La tercera revolución científica del siglo XX sugiere una serie de nuevas pistas para
abordar la aventura de comprender cómo funciona la naturaleza. Podemos citar la
termodinámica de los sistemas alejados del equilibrio, la teoría del caos, las bifurcaciones,
la ruptura de la simetría, los atractores de Lorenz, los fractales, la auto-organización, los
autómatas, pasando por las teorías de sistemas y de la información y hasta las máquinas
de Turing. Un grupo de líneas científicas que sugieren una preponderancia de los
fenómenos deterministas y a la vez una enorme dificultad para predecir la dinámica de los
sistemas. Las formas surgirían en la naturaleza y se transforman en una tormenta infinita
de microprocesos deterministas. Una especie de irreverencia del ser, que galopa sobre la
lógica del antiguo universo mecanicista dejado por Newton hasta empezar a cambiar
tímidamente a principios de siglo XX. Los fenómenos de los que somos testigos
rutinariamente en nuestro mundo nos vienen determinados y son observables de la misma
que se estudiaba desde la visión mecanicista. Nada tiene que ver la nítida órbita de un
cuerpo celeste que el infierno probabilístico que se propone para un orbital de un electrón.
La evolución de una tormenta en el mar del Caribe dista mucho de predecir la variación de
presión de un litro de gas nitrógeno al calentarlo.

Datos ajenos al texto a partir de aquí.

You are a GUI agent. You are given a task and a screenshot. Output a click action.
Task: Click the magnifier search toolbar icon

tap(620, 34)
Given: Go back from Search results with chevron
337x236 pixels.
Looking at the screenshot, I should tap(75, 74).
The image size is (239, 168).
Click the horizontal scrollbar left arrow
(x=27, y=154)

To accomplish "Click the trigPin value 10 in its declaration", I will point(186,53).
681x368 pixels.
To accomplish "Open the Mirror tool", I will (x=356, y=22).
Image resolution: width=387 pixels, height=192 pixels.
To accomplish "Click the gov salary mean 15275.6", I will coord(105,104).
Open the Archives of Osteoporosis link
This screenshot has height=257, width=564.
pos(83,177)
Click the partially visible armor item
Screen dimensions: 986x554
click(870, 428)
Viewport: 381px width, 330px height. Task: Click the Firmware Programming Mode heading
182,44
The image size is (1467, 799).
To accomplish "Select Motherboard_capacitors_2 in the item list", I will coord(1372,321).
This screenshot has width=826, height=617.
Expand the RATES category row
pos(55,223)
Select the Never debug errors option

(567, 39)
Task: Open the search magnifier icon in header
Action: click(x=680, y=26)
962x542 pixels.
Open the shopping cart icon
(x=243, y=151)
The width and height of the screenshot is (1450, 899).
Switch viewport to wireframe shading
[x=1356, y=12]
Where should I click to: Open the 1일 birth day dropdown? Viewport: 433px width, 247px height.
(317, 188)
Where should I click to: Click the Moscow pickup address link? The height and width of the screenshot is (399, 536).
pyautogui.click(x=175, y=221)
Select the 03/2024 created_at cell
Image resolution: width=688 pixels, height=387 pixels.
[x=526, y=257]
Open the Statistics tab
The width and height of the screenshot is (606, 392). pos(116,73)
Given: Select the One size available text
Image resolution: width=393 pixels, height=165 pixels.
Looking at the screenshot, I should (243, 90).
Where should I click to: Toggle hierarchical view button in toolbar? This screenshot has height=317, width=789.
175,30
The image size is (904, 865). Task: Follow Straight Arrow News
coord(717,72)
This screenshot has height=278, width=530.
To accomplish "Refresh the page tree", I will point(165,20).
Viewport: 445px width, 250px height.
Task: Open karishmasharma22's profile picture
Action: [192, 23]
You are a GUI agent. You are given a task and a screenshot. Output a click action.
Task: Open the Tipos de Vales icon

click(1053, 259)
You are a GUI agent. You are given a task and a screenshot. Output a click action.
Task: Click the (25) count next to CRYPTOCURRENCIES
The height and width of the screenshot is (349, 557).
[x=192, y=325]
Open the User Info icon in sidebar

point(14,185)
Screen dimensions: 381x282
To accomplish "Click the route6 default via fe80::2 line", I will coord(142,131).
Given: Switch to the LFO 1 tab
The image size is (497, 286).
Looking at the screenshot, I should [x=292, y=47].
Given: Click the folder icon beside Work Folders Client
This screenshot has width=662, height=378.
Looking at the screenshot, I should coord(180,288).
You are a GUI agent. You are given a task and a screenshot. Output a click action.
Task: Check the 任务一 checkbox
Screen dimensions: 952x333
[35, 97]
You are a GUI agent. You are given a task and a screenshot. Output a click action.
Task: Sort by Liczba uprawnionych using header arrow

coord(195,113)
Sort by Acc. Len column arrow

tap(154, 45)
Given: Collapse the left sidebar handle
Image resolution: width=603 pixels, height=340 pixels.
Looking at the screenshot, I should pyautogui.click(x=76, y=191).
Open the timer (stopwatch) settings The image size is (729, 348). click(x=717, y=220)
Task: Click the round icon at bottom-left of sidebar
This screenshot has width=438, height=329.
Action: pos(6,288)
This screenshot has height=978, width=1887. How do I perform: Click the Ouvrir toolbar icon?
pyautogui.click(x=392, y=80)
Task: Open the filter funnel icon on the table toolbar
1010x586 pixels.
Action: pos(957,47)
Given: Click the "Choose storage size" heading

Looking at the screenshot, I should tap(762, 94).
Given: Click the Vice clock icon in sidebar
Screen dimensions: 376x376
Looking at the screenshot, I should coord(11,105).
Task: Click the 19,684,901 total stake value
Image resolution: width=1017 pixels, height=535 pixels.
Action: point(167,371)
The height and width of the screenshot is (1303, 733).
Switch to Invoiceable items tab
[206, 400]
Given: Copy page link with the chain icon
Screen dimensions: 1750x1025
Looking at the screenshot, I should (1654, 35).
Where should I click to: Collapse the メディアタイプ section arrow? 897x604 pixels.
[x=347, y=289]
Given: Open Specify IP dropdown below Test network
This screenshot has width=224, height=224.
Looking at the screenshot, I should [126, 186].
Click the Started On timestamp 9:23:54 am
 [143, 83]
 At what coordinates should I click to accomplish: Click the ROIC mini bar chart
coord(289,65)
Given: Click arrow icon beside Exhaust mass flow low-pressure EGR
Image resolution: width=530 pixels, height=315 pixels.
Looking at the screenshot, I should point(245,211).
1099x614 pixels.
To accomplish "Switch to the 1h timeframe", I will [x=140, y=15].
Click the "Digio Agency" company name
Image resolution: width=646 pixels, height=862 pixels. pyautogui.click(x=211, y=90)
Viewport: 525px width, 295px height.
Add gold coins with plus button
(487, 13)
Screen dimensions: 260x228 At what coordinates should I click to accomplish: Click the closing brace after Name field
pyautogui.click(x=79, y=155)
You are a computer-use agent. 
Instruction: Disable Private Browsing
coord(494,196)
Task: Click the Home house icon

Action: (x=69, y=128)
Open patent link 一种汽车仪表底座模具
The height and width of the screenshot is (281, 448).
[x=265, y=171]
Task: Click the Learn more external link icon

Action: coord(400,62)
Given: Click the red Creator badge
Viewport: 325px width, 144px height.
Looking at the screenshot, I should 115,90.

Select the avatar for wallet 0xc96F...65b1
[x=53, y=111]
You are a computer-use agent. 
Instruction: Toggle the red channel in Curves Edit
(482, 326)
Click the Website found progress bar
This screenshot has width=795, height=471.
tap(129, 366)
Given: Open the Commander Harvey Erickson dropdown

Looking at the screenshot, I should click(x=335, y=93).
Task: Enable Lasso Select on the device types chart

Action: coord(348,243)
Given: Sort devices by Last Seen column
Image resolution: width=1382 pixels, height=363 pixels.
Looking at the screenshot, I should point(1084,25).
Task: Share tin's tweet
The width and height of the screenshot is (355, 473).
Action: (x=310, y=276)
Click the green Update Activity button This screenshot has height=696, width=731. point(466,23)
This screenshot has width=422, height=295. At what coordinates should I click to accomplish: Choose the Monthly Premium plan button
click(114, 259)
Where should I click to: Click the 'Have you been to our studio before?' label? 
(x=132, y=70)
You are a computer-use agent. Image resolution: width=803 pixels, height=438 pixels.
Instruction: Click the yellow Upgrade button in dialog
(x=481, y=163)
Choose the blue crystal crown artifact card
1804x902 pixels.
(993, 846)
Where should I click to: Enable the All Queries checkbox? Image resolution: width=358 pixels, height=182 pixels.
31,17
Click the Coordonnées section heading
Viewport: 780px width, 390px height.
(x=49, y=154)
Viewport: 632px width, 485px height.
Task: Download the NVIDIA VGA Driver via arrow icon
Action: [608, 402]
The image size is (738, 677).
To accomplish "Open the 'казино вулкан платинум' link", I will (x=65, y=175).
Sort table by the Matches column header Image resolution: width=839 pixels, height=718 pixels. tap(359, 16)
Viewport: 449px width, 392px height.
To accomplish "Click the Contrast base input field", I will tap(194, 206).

Al cultivar y estudiar un microorganismo
aislado en el laboratorio, poco se puede conocer sobre el complejo ecosistema que
establecen las comunidades microbianas en un gramo de suelo. La realidad es compleja y
se encuentra abigarrada en un contexto (medio) que resulta al final transitorio, por lo que el
sistema no deja de ser una etapa más. El funcionamiento que se denomina “caos” rige de
una manera lo inerte y la vida. La energía fluye por un sistema propulsando cambios de
estado, diferentes topologías, diferentes regímenes de interacción interna y con el medio.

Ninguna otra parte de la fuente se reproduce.